• [The problem]
Copy exactly the lines from the start of the data below through the one that carries "Tick Members of", and only those.

• [Dataset excerpts]
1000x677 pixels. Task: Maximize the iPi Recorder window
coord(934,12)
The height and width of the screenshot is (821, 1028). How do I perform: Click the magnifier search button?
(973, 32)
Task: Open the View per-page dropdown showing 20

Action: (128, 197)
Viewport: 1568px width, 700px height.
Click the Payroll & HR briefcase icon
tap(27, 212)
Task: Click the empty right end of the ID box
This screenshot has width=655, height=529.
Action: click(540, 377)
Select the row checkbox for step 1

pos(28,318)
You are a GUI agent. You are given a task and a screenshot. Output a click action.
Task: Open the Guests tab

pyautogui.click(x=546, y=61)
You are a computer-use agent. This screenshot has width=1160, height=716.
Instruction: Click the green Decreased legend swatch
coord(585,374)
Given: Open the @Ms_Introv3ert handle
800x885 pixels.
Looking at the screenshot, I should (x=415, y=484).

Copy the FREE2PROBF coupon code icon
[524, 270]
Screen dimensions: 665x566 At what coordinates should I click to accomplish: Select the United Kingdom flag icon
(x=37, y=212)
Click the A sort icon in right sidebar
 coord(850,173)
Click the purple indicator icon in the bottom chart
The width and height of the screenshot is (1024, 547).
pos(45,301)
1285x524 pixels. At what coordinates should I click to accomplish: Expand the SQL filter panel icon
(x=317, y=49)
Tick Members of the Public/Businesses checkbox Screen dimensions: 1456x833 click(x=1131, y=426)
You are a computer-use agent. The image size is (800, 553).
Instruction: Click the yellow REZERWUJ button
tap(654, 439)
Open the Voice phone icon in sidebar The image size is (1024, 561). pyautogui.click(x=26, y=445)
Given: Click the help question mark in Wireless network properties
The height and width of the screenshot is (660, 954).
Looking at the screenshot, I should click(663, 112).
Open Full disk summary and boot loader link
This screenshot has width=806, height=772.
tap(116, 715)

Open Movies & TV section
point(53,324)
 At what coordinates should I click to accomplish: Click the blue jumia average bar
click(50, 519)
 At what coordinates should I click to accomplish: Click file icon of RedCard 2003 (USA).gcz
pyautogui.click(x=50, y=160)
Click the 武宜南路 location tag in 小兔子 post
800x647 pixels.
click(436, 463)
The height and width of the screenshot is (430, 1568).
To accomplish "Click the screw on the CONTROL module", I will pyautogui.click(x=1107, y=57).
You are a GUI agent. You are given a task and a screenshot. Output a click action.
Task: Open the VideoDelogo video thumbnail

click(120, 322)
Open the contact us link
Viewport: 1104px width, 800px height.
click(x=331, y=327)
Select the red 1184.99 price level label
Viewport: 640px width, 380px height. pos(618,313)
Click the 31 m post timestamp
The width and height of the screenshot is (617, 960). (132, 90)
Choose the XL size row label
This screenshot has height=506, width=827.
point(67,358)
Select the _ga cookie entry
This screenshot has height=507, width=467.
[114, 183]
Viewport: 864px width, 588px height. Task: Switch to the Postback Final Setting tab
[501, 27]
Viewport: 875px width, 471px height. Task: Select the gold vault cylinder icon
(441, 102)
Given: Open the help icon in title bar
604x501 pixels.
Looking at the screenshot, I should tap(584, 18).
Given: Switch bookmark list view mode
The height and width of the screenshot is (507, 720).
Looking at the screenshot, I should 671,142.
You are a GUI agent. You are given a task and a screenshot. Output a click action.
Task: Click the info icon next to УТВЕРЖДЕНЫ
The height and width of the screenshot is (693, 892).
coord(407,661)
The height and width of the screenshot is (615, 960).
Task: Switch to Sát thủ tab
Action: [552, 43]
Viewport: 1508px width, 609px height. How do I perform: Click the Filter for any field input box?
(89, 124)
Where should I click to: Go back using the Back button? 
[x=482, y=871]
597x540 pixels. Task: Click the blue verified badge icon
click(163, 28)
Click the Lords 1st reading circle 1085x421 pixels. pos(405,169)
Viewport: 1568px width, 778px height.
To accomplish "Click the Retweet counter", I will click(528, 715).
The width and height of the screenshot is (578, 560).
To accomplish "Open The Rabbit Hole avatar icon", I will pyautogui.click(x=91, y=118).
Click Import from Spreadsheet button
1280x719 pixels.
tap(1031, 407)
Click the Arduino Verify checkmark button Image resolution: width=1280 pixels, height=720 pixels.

• [Result of this exercise]
1000x677 pixels. Task: Maximize the iPi Recorder window
coord(934,12)
The height and width of the screenshot is (821, 1028). How do I perform: Click the magnifier search button?
(973, 32)
Task: Open the View per-page dropdown showing 20

Action: (128, 197)
Viewport: 1568px width, 700px height.
Click the Payroll & HR briefcase icon
tap(27, 212)
Task: Click the empty right end of the ID box
This screenshot has width=655, height=529.
Action: click(540, 377)
Select the row checkbox for step 1

pos(28,318)
You are a GUI agent. You are given a task and a screenshot. Output a click action.
Task: Open the Guests tab

pyautogui.click(x=546, y=61)
You are a computer-use agent. This screenshot has width=1160, height=716.
Instruction: Click the green Decreased legend swatch
coord(585,374)
Given: Open the @Ms_Introv3ert handle
800x885 pixels.
Looking at the screenshot, I should (x=415, y=484).

Copy the FREE2PROBF coupon code icon
[524, 270]
Screen dimensions: 665x566 At what coordinates should I click to accomplish: Select the United Kingdom flag icon
(x=37, y=212)
Click the A sort icon in right sidebar
 coord(850,173)
Click the purple indicator icon in the bottom chart
The width and height of the screenshot is (1024, 547).
pos(45,301)
1285x524 pixels. At what coordinates should I click to accomplish: Expand the SQL filter panel icon
(x=317, y=49)
Tick Members of the Public/Businesses checkbox Screen dimensions: 1456x833 click(x=1131, y=426)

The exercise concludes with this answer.